↓↓↓

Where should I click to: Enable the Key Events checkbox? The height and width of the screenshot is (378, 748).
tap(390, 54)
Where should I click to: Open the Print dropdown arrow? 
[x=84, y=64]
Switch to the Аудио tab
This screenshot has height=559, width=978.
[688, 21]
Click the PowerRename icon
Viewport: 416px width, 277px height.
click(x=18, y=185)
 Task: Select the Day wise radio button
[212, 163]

↑↑↑
↓↓↓

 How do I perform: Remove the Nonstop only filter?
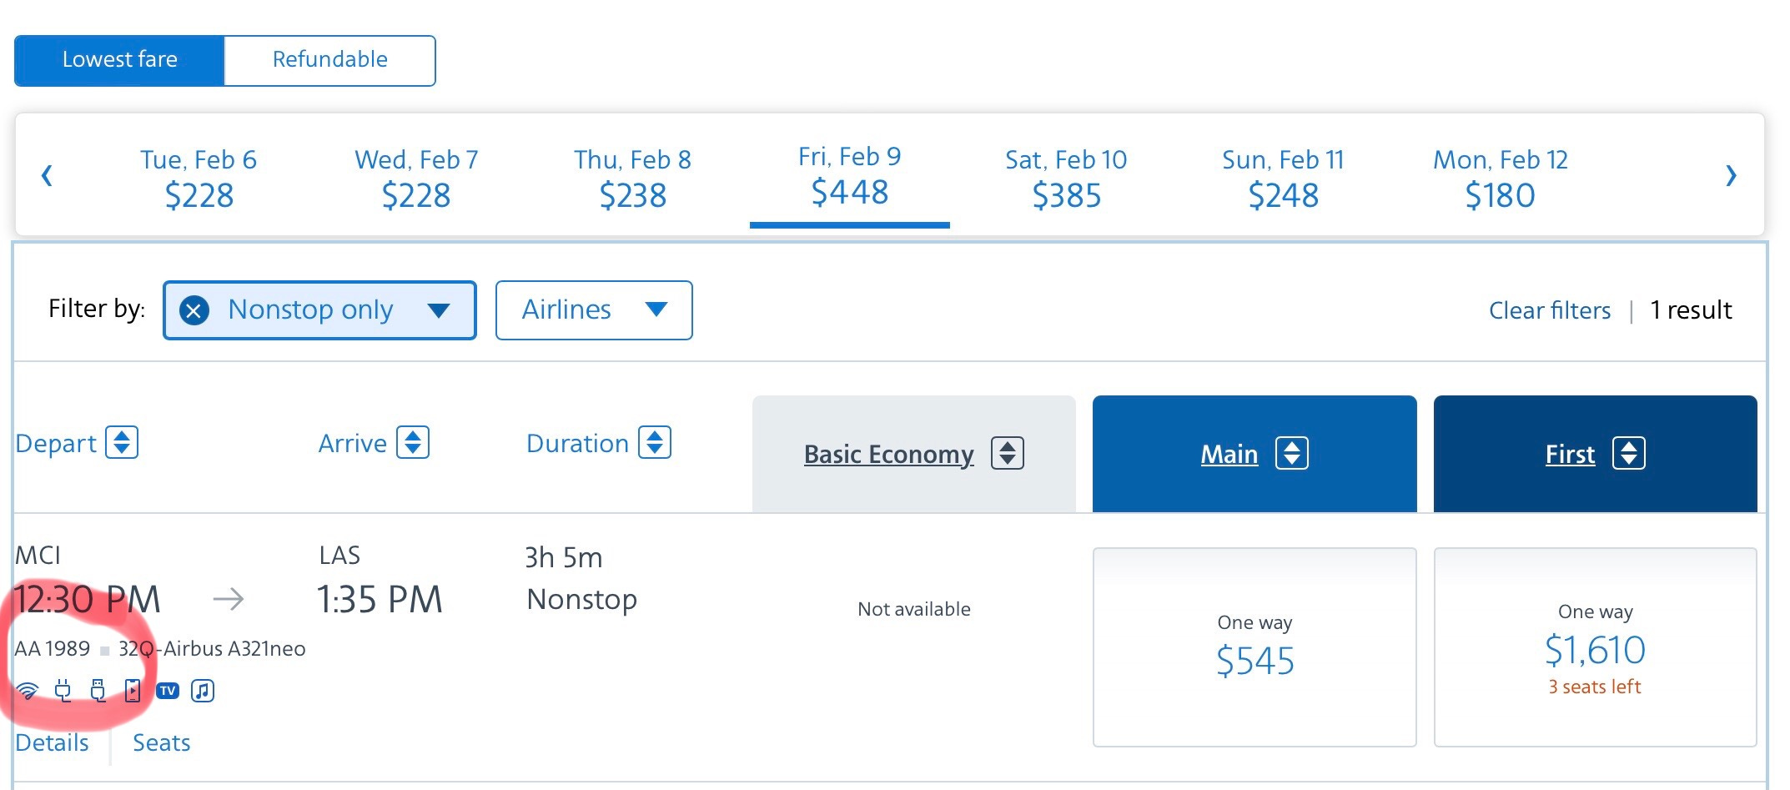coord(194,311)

↑↑↑

■ WORK REQUEST ■
Copy verbatim, from the listing above, each line from the one containing "Where should I click to: Enable" down to the one containing "Switch to the Аудио tab", inclusive.

■ RESPONSE AREA ■
Where should I click to: Enable the Key Events checkbox? The height and width of the screenshot is (378, 748).
tap(390, 54)
Where should I click to: Open the Print dropdown arrow? 
[x=84, y=64]
Switch to the Аудио tab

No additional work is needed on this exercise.